Introduction
ルシフェラーゼ (luciferase; Luc) は、ホタル (firefly) やウミシイタケ (Renilla) などの発光生物において、化学発光反応を触媒する酵素である。レポーターとして Luc 遺伝子を導入した細胞における発光量を測定することで、Luc 活性 - Luc 遺伝子の発現量を定量することができる。特に、あるプロモーター下に Luc 遺伝子を組み込んだ Luc レポータープラスミドは、プロモーターに結合する転写因子の活性を調べるために用いられる。
Materials
- Luc プラスミドを導入した細胞
- Dual-Luciferase Reporter Assay System (Promega, E1910), -20°C
- 5×Passive Lysis Buffer (PLB): 細胞溶解液
- Luciferase Assay Reagent (LAR): Firefly-Luc の基質
- Stop & Glo Reagent (SGR): Renilla-Luc の基質
- PBS(-), RT
Protocol
必要量の試薬を調整・溶解する。Luc 解析は酵素反応の測定なので、試薬が低温だと正確に反応しない。特に、Stop & Glo Buffer は -20°C で凍結しており、溶解に時間がかかる。

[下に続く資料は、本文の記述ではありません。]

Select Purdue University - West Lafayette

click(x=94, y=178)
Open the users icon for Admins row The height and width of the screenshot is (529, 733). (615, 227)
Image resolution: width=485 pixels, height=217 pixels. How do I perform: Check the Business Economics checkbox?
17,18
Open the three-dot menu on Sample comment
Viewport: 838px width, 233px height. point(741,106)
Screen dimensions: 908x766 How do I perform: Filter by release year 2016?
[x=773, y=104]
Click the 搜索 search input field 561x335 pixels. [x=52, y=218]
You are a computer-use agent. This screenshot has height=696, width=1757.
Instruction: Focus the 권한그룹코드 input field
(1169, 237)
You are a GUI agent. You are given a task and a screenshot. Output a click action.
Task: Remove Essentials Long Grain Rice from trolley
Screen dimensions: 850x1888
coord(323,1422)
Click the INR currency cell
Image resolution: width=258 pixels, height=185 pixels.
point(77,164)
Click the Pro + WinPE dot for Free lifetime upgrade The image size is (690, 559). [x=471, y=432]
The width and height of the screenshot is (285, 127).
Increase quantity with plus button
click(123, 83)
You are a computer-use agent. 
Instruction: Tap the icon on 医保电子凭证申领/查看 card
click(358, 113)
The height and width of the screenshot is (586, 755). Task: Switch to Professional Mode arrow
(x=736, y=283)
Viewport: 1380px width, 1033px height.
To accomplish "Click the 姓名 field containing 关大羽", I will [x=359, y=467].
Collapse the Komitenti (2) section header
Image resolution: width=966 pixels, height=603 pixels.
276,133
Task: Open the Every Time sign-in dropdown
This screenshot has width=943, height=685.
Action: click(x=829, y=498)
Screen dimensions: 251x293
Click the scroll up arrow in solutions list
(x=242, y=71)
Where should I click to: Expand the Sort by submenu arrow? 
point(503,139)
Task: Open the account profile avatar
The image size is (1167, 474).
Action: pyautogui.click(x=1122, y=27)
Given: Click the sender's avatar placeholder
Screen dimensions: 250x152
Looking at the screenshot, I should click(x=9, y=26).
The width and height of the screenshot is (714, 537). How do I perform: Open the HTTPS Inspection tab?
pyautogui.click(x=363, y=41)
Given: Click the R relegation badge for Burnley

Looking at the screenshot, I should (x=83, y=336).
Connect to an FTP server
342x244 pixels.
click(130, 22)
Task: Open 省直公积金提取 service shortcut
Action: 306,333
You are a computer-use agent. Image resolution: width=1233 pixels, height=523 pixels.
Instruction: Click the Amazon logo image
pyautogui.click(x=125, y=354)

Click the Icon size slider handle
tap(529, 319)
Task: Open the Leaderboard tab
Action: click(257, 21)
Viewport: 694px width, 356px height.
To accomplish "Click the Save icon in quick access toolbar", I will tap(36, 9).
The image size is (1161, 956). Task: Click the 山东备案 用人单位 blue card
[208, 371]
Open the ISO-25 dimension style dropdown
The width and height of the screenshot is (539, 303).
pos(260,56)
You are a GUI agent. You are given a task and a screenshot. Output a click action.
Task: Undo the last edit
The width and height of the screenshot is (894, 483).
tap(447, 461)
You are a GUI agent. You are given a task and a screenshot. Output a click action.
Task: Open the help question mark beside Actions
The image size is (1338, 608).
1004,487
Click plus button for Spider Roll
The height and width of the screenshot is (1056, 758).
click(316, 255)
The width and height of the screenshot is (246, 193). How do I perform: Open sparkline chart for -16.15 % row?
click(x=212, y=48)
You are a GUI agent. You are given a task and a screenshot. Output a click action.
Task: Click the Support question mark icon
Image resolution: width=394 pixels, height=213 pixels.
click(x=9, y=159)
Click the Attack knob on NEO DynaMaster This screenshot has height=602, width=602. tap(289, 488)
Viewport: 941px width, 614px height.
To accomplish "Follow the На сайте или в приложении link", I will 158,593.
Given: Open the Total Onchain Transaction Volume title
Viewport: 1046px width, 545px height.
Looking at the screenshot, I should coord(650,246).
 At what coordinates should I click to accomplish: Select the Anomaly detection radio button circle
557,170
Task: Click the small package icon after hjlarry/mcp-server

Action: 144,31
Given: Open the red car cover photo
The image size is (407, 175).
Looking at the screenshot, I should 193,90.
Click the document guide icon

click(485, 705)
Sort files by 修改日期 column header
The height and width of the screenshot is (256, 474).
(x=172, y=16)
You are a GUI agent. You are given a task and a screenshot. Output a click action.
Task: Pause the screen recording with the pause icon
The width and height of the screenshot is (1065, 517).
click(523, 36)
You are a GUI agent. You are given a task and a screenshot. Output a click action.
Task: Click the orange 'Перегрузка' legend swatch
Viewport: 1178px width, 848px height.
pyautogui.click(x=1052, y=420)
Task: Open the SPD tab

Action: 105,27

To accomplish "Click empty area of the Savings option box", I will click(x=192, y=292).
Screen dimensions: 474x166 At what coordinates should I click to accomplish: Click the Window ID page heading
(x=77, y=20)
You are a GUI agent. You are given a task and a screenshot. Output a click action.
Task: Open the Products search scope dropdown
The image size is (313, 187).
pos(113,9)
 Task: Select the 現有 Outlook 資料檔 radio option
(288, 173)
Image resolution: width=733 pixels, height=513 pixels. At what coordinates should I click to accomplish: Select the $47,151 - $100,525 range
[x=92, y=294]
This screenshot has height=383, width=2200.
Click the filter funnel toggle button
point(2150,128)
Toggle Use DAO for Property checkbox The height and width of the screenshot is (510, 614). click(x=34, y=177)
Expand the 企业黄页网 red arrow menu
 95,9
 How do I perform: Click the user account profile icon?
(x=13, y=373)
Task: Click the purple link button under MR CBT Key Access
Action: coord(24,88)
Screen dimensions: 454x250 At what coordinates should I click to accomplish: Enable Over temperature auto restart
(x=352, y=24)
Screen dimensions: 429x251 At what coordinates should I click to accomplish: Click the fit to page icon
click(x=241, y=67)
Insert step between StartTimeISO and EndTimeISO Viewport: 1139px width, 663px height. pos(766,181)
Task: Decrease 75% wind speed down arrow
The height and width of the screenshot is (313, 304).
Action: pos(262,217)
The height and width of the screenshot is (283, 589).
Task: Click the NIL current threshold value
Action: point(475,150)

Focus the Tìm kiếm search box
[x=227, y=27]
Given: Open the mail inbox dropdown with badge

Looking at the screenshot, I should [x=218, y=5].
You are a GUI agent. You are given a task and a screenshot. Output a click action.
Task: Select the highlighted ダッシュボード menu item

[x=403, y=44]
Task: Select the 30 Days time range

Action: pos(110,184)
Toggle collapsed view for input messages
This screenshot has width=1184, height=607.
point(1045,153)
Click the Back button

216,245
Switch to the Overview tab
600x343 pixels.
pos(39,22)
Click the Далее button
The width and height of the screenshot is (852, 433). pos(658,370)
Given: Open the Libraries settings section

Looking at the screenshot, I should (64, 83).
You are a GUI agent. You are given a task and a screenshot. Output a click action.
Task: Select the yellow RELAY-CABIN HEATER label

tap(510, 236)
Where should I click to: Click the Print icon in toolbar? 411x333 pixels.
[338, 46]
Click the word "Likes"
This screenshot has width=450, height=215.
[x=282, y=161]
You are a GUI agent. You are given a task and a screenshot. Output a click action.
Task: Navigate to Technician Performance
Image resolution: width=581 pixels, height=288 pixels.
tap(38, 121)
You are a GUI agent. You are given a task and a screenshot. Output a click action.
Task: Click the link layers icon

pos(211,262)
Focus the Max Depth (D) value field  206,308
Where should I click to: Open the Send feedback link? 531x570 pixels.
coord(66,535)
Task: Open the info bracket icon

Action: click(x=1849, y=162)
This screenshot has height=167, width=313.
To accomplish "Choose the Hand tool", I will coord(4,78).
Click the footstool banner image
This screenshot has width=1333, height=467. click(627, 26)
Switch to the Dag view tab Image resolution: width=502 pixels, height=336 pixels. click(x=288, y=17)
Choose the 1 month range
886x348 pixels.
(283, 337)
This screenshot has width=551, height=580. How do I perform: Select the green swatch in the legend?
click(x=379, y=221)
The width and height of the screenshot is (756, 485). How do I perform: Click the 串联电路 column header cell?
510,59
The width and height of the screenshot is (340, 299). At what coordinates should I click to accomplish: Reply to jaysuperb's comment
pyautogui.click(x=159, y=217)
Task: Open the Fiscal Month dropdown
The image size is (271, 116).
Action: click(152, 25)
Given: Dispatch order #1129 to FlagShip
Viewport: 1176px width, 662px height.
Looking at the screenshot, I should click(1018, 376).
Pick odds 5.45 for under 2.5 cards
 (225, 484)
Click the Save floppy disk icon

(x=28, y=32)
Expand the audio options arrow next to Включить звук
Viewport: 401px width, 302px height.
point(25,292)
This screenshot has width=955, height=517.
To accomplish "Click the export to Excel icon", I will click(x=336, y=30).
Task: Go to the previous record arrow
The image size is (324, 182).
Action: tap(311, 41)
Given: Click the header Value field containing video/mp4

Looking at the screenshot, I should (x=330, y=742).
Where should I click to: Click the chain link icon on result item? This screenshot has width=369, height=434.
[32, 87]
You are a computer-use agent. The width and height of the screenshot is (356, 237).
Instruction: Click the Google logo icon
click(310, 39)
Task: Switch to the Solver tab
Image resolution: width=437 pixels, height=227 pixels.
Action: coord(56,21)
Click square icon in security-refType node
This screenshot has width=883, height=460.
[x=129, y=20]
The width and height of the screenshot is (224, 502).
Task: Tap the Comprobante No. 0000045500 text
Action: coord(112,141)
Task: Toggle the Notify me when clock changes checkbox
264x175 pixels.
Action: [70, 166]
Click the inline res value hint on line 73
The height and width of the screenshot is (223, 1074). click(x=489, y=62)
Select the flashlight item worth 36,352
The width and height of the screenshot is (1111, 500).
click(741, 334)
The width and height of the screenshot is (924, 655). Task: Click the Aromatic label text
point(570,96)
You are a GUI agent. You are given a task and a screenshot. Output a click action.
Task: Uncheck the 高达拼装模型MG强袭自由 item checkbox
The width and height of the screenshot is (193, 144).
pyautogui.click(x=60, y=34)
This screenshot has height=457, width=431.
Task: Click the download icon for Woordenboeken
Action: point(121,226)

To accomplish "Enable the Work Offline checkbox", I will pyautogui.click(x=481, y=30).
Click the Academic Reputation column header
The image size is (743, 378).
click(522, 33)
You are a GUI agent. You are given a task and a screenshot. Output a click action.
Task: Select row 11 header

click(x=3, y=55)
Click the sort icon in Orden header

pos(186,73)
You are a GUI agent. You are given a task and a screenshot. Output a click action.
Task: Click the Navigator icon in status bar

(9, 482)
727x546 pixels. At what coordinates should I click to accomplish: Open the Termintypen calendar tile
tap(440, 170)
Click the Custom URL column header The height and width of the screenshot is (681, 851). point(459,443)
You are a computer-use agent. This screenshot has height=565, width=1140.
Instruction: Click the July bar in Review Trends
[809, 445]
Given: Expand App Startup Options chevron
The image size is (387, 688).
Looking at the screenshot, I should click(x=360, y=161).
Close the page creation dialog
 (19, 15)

Plate | 1×PLB | LAR | SGR |
---|---|---|---|
12-well | 100 ul/well | 20 ul/well | 20 ul/well |
24-well | 50 ul/well | 20 ul/well | 20 ul/well |
- 5×PLB を MQ で希釈して必要量+α の 1×PLB を調整する。
- 必要量の LAR を溶解しておく。
- 必要量の SGR を溶解しておく。足りない場合は、必要量の Stop & Glo Buffer に 1/50 量の 50×Stop & Glo Substrate を加えて SGR を調整する。
サンプルの回収
- PBS(-) で wash, 2回。PBS(-) は完全に除去する。
- PLB を加える。Well が完全に PLB で覆われていることを確認する。
- シェーカーで震盪, 50 rpm, RT, 15 min。
- チップでこすったり、泡立てないようにピペッティングして細胞を PLB に溶かし、1.5 ml チューブに移す。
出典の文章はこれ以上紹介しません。